La oclusión dental defectuosa es casi siempre hereditaria. Puede existir una desproporción entre el tamaño de las mandíbulas superiores e inferiores o entre el tamaño de la mandíbula y el diente, provocando un apiñamiento de los dientes o en patrones de mordida anormales. Los dientes extras, malformados, impactados o perdidos y los dientes que erupcionan en una dirección anormal pueden contribuir a que se presente este problema. Las variaciones de tamaño o la malformación bien sea de la mandíbula inferior o superior pueden afectar la forma de los dientes, como lo pueden hacer los defectos de nacimiento como el labio leporino y paladar hendido.

Durante la lactancia, los hábitos personales como chuparse el dedo, presionar los dientes con la lengua, usar biberón o chupete después de los tres años y tomar biberón durante mucho tiempo también pueden afectar en gran parte la forma de los maxilares. El ajuste inadecuado de las obturaciones, coronas, prótesis, retenedores y correctores dentales puede contribuir a la disoclusión. De la misma manera, la mala alineación de las fracturas de la mandíbula y los tumores de la boca o de la mandíbula también pueden causar oclusión dental defectuosa.

•La oclusión dental defectuosa tipo 1 es la más común y se produce cuando la mordida es normal, pero los dientes superiores se superponen ligeramente sobre los dientes inferiores.
•La oclusión dental defectuosa tipo 2, llamada retrognatismo o sobremordida, se presenta cuando el maxilar y los dientes superiores se superponen de manera considerable al maxilar y dientes inferiores.
•La oclusión dental defectuosa tipo 3, llamada prognatismo o submordida, se presenta cuando la mandíbula inferior sobresale o se proyecta hacia adelante, haciendo que el maxilar y los dientes inferiores se superpongan al maxilar y dientes superiores.

Signos y exámenes
La mayoría de los problemas con la alineación de los dientes se descubren en un examen de rutina realizado por el odontólogo, quien puede halar la mejilla hacia afuera y pedirle a la persona que muerda hacia abajo, con el fin de verificar el buen ajuste de los dientes posteriores. Si hay algún problema, el odontólogo generalmente remite la persona a un ortodoncista para el diagnóstico y tratamiento.

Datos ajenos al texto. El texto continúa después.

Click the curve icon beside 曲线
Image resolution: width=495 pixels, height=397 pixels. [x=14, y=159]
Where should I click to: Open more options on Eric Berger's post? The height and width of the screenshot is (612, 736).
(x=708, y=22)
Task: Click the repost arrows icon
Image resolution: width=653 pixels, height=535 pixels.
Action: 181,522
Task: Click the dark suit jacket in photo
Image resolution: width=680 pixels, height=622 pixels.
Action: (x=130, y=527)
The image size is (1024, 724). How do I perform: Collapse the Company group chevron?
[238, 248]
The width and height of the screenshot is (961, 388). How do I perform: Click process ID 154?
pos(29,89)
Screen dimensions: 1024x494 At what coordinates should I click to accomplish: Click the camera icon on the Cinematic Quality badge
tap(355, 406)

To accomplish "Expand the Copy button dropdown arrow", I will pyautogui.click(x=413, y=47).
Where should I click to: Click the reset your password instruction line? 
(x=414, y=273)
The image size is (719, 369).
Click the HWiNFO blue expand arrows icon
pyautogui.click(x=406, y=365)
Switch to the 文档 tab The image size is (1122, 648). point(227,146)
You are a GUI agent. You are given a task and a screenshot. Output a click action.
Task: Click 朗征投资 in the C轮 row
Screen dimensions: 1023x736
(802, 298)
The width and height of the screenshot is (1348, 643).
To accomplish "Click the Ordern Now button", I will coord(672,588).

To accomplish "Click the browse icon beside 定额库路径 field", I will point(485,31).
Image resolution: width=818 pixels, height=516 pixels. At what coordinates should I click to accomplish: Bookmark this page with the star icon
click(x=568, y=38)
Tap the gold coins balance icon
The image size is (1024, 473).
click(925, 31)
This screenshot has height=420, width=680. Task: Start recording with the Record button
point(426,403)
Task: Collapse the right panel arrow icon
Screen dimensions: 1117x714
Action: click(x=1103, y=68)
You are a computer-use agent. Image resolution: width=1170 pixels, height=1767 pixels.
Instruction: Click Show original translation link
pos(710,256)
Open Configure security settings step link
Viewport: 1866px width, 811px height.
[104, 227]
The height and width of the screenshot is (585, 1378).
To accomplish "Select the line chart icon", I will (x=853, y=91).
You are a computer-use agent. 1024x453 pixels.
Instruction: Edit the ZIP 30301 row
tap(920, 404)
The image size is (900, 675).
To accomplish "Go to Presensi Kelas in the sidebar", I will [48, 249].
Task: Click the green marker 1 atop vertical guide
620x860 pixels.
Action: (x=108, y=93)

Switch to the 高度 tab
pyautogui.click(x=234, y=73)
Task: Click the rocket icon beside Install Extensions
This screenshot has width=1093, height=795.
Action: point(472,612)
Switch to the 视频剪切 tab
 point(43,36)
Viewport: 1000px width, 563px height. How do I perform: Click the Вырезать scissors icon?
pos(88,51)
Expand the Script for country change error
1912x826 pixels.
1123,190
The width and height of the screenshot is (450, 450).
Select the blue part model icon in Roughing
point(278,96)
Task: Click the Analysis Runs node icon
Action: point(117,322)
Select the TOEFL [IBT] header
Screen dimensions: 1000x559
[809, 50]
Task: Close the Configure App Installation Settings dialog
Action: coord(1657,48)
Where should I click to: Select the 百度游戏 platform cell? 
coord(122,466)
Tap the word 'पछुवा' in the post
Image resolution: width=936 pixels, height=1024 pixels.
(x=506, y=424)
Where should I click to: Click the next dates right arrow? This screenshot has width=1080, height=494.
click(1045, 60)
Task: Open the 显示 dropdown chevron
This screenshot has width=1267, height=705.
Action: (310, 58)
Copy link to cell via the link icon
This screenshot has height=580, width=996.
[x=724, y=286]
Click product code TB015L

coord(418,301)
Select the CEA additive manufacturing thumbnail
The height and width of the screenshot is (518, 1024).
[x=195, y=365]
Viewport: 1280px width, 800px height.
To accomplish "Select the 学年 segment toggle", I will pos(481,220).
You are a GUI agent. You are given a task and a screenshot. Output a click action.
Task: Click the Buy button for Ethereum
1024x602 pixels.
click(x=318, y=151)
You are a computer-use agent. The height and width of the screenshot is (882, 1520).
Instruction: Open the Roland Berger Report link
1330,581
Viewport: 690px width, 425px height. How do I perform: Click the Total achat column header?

Es posible que sea necesario realizar radiografías dentales, radiografías de cráneo o cabeza o radiografías faciales y, a menudo, también es preciso hacer moldes de plástico o yeso de los dientes.

Tratamiento
El objetivo del tratamiento es corregir la posición de los dientes. Para cambiar la posición o alineación de los dientes, se pueden usar frenillos (corrector dental) u otros aparatos, en los cuales se colocan bandas metálicas alrededor de algunos dientes o se adhieren uniones de metal, cerámica o plástico a la superficie de los dientes; además de utilizarse alambres o resortes para aplicar fuerza a los mismos.

Es posible que sea necesario extraer uno o más dientes si el apiñamiento es parte del problema. Los dientes irregulares o ásperos pueden ajustarse, moldearse, pegarse o colocarles una corona. Se deben reparar las restauraciones y los aparatos dentales defectuosos. En raras ocasiones, se requiere de cirugía, la cual puede incluir una restauración quirúrgica para prolongar o acortar la mandíbula (cirugía ortognática). Se pueden usar hilos metálicos para estabilizar el hueso de la mandíbula, de manera similar a la estabilización quirúrgica de la fractura de la mandíbula.

Es importante cepillarse y limpiarse los dientes con seda dental todos los días, al igual que las visitas regulares al odontólogo general, pues si no se tiene el cuidado adecuado, la placa se acumula en los frenillos o aparatos dentales y puede marcar los dientes permanentemente o causar caries.

Los retenedores (utilizados para estabilizar los dientes) pueden requerirse por tiempo indefinido para mantener la nueva posición de los dientes.